Iran Batalkan Sementara UU Wajib Jilbab Yang Lebih Ketat bagi Perempuan
TEHERAN, SATUHARAPAN.COM-Iran telah menghentikan sementara proses penerapan undang-undang baru yang lebih ketat tentang jilbab wajib bagi perempuan, atau hijab, kata seorang pejabat. Itu sebuah RUU yang diyakini banyak orang dapat memicu kembali protes yang melanda Republik Islam tersebut setelah kematian Mahsa Amini pada tahun 2022.
Undang-undang kontroversial tersebut, yang disetujui oleh parlemen pada bulan September 2023, tidak akan dikirim ke pemerintah seperti yang direncanakan pekan ini, menurut salah satu wakil presiden negara tersebut. Perkembangan tersebut secara efektif berarti bahwa Iran telah menghentikan pemberlakuan undang-undang tersebut.
Undang-undang tersebut memberikan hukuman yang lebih berat bagi perempuan yang menolak mengenakan jilbab dan bagi bisnis yang melayani mereka, hukuman yang sebelumnya ditolak oleh Presiden reformis Iran, Masoud Pezeshkian, saat ia mencoba memulai kembali perundingan dengan Barat mengenai sanksi yang dijatuhkan kepada Iran atas program nuklirnya.
“Menurut diskusi yang diadakan, diputuskan bahwa undang-undang ini tidak akan dirujuk ke pemerintah oleh parlemen untuk saat ini,” kata Shahram Dabiri, wakil presiden yang bertanggung jawab atas urusan parlemen, seperti dikutip dalam sebuah wawancara hari Senin (16/12) dengan harian pro reformasi Ham Mihan.
Keputusan untuk menghentikan undang-undang tersebut — setidaknya untuk sementara — dicapai oleh badan eksekutif, legislatif, dan yudikatif tingkat atas, kata Dabiri juga. Saat ini, “tidak mungkin untuk menerapkan RUU ini,” tambahnya, tanpa menjelaskan lebih lanjut.

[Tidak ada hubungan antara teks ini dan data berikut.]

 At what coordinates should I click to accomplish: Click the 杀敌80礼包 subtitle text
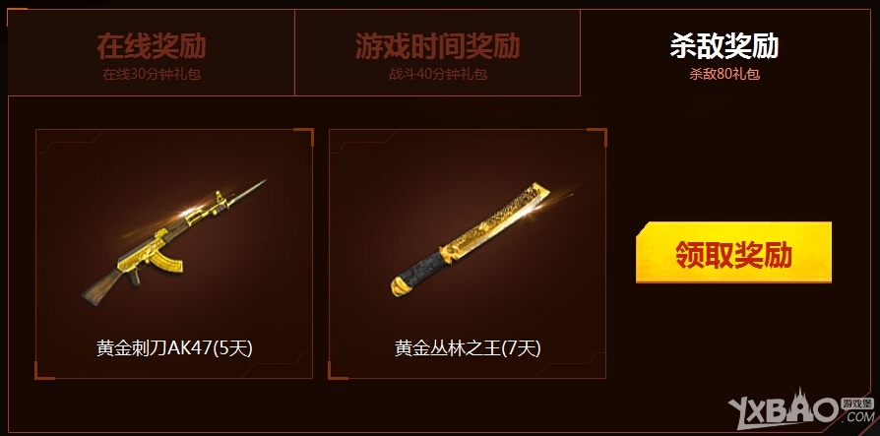click(x=724, y=74)
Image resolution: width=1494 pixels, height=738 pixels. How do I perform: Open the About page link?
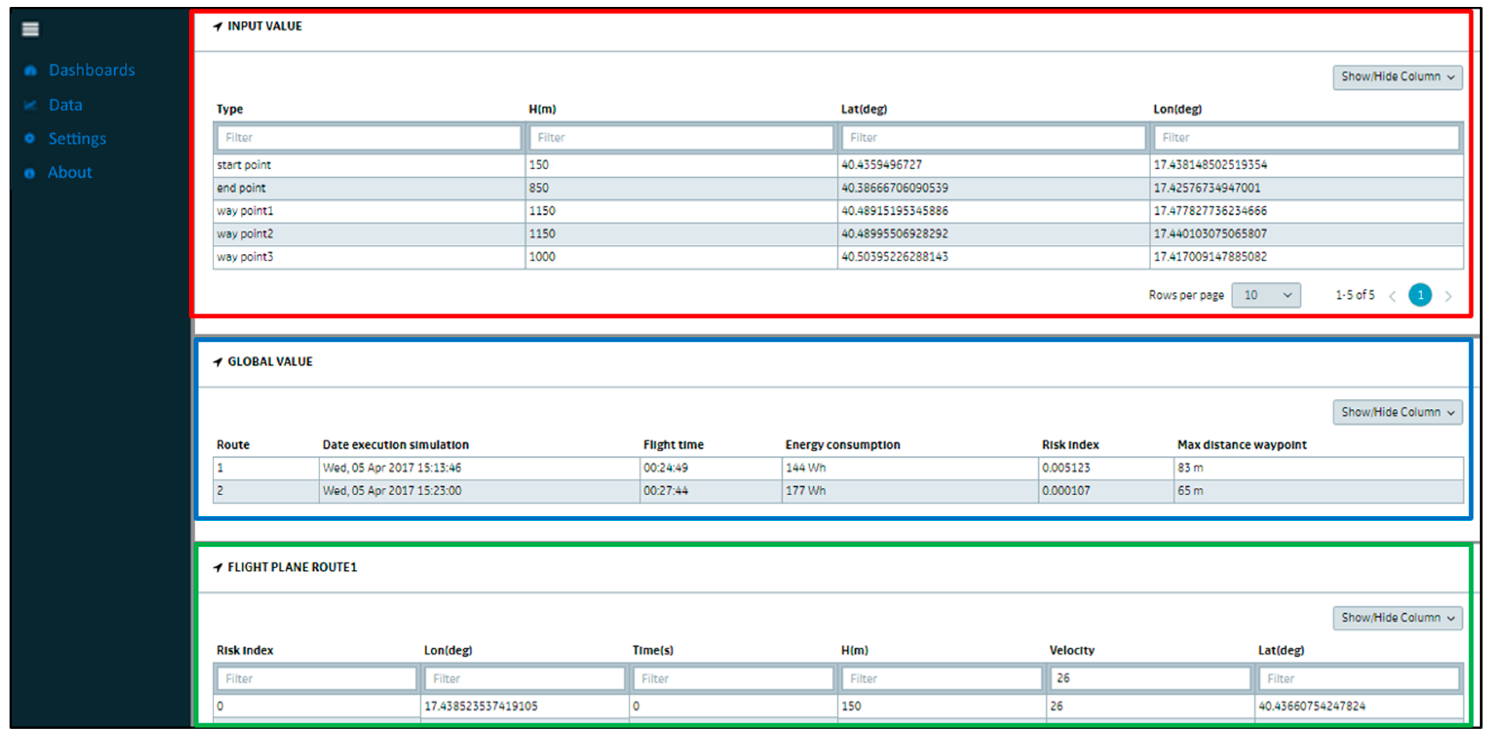[70, 172]
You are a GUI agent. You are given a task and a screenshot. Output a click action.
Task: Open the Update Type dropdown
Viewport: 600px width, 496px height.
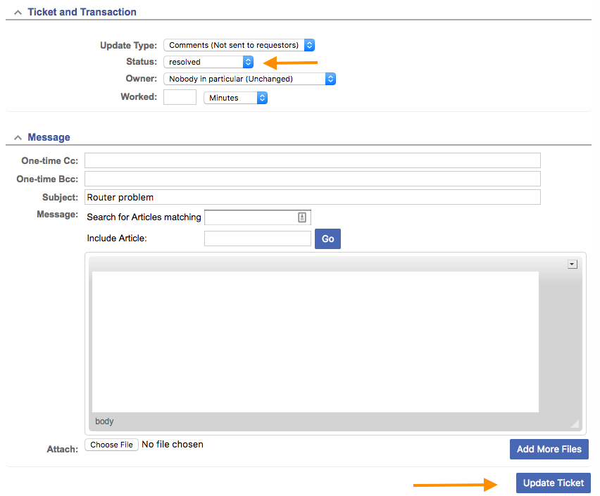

Jika RUU tersebut disahkan oleh pemerintah, presiden Iran tidak akan memiliki banyak ruang untuk bermanuver. Secara hukum, ia diharuskan untuk menyetujui RUU tersebut dalam waktu lima hari, setelah itu RUU tersebut akan mulai berlaku dalam waktu 15 hari. Presiden tidak memiliki kewenangan untuk memveto RUU tersebut.
Pezeshkian dapat mencoba meyakinkan Pemimpin Tertinggi Iran yang berusia 85 tahun, Ayatollah Ali Khamenei, yang memiliki keputusan akhir atas semua masalah negara, untuk menghentikan RUU tersebut.
Jika RUU tersebut telah disahkan, Pezeshkian juga dapat menolak untuk menindaklanjutinya atau mendesak polisi untuk tidak menegakkannya, sehingga menciptakan krisis konstitusional potensial yang dapat dimanfaatkan oleh garis keras untuk melemahkannya.
Presiden sebelumnya menggambarkan undang-undang tersebut memiliki "banyak pertanyaan dan ambiguitas."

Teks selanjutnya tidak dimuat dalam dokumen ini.